* _INSTRUCTIONS TO FOLLOW_
Rewrite the entries below as a JSON list of strings with one string per line, leaving out blank lines.

* _Item coordinate data_
-- begin --

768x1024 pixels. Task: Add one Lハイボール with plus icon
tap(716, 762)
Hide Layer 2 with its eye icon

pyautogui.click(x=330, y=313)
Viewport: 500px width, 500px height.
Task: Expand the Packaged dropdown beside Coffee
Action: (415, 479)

-- end --

* _REPLY_
[
  "768x1024 pixels. Task: Add one Lハイボール with plus icon",
  "tap(716, 762)",
  "Hide Layer 2 with its eye icon",
  "pyautogui.click(x=330, y=313)",
  "Viewport: 500px width, 500px height.",
  "Task: Expand the Packaged dropdown beside Coffee",
  "Action: (415, 479)"
]